The assault on one's seating equipment is almost as great as the assault on one's listening equipment.

This could not go on, any more than Benevoli's Mass could be expanded to Masses of sixty and seventy-five parts. The huge orchestra is too expensive, too unmanageable; and the overlong symphony cannot be taken in. My mother used to quote the oldie: "The mind can absorb only that which the seat can withstand."

The twentieth-century confusion and denial are sibling to the seventeenth-century confusion and denial. So is the worry that music has no future, the sense that there is simply no highway for the musical art to take.
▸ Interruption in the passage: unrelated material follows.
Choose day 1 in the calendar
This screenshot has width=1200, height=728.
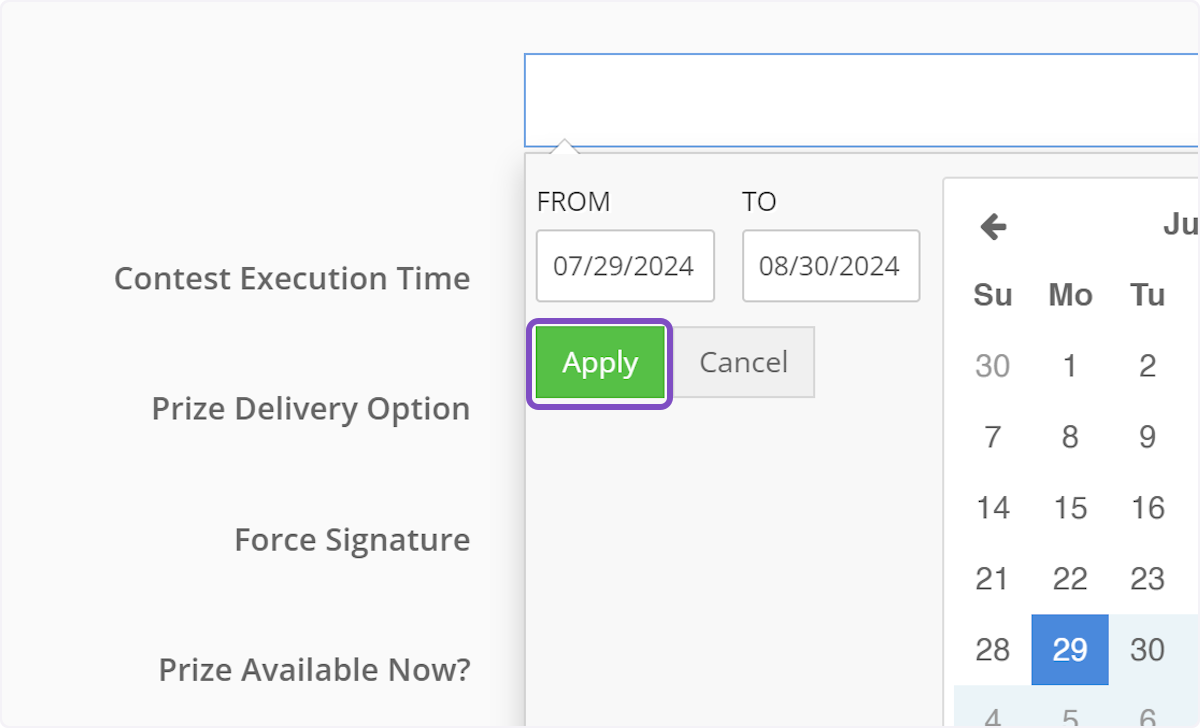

But let us assume of a moment now that we are indeed part of that 300-year cycle recognizable in the history of music. If we do make that assumption, we will see that in another generation the future path of music will be found, and in two generations the world will know what that path is. Many of us will not be around to hear it, but our students will.

What then is our duty?

It seems clear to me. We must work toward an openness of mind that will enable our students to understand the coming of a new style and that will enable them to recognize it when it comes. Nobody can know what that new style will consist of, so we must not reject anything; we must welcome it all: secular and religious music; popular and concert music; American and foreign music-music from all over the world, not just the places we look to, over our shoulders, in admiration of the past. The early Baroque composers got rid of that tenor, as tenacious as it was (and those words ARE related). They really clobbered that tenor: they took it out of the music altogether; they even took it out of the notation and substituted a system of numbers indicating a type of sonority, which began to be more vital. This, by the eighteenth century, became tonality, and then tonality began to rule the roost, creating sonata form, for example.
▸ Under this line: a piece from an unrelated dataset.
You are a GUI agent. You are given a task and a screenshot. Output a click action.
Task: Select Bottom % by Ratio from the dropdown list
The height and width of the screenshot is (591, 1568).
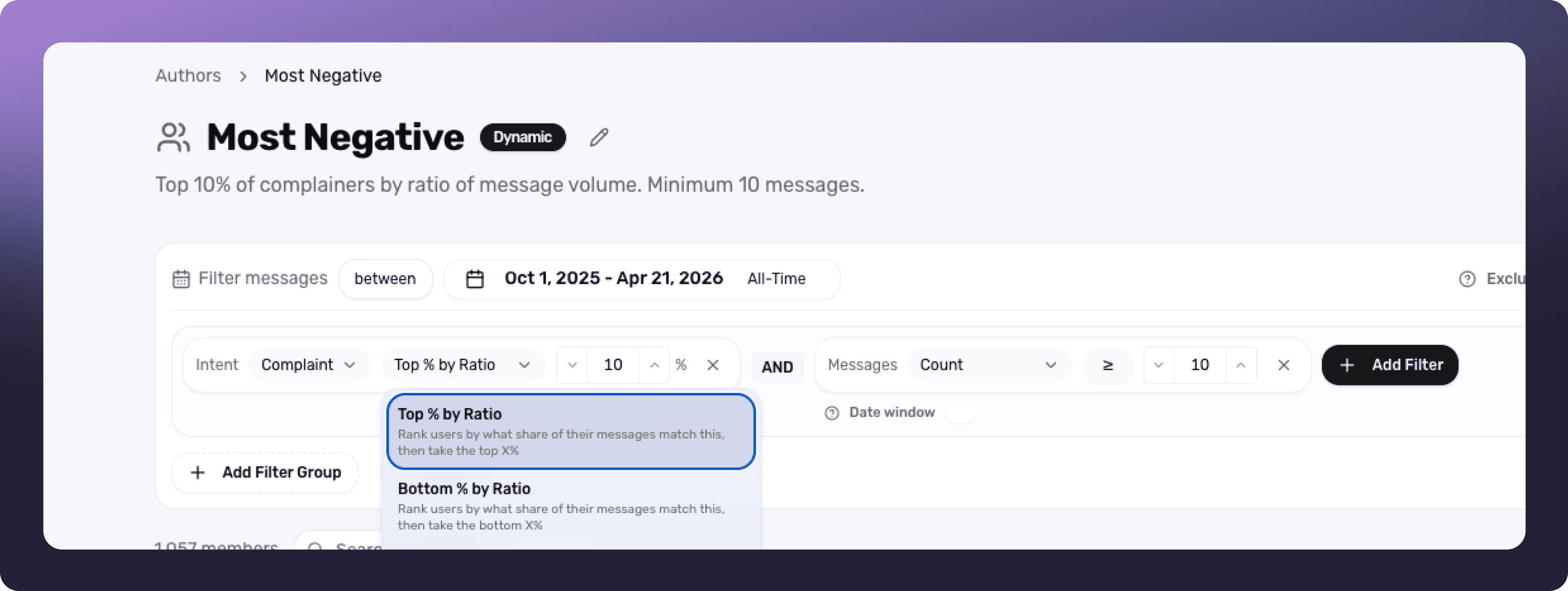pos(570,505)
At that point, theory books could be written about the new style; the first theory books of the Baroque appeared only in the 1750s, when the Baroque was virtually over. (Even American composers in the Classical period used Renaissance texts of music -- and William Billings put his tunes in the tenor.) And we are using theory books that present 19th-century music to our students, even at the end of the 20th; when will a new theory book appear -- in 2050?

And music was simple again; the complications of the end of the seventeenth century were gone. Vivaldi's musical basis operandi is SIMPLER than Benevoli's. I think that 20th-century complexity has turned off as many listeners as 17th-century complexity did; we just don't have the hindsight yet to sweep it under the rug. Some critics listen to the complexities instead of to the music; but that's their problem; it will not be the problem of the listeners.

I'd love to be specific about the music, but I can't. I am no musical tarot-card reader, any more than you are. The one thing I know is that I do not know; the one thing I can say for sure about the new style is that it won't be like the old one.

Nobody can say what it will be.

But I can be specific about attitude. Nothing, and I do mean nothing, rates less than an "Okay; maybe," and nothing rates more. We have to lead our students to the capacity to move, to shift, to be seaworthy; it won't be easy, but a flexibility of taking music in is their only path into the future. I think of Katharine Hepburn in Philip Barry's 1939 play, The Philadelphia Story, in deep admiration of the fluent mobility of her yacht, sighing, "My but she was yare!"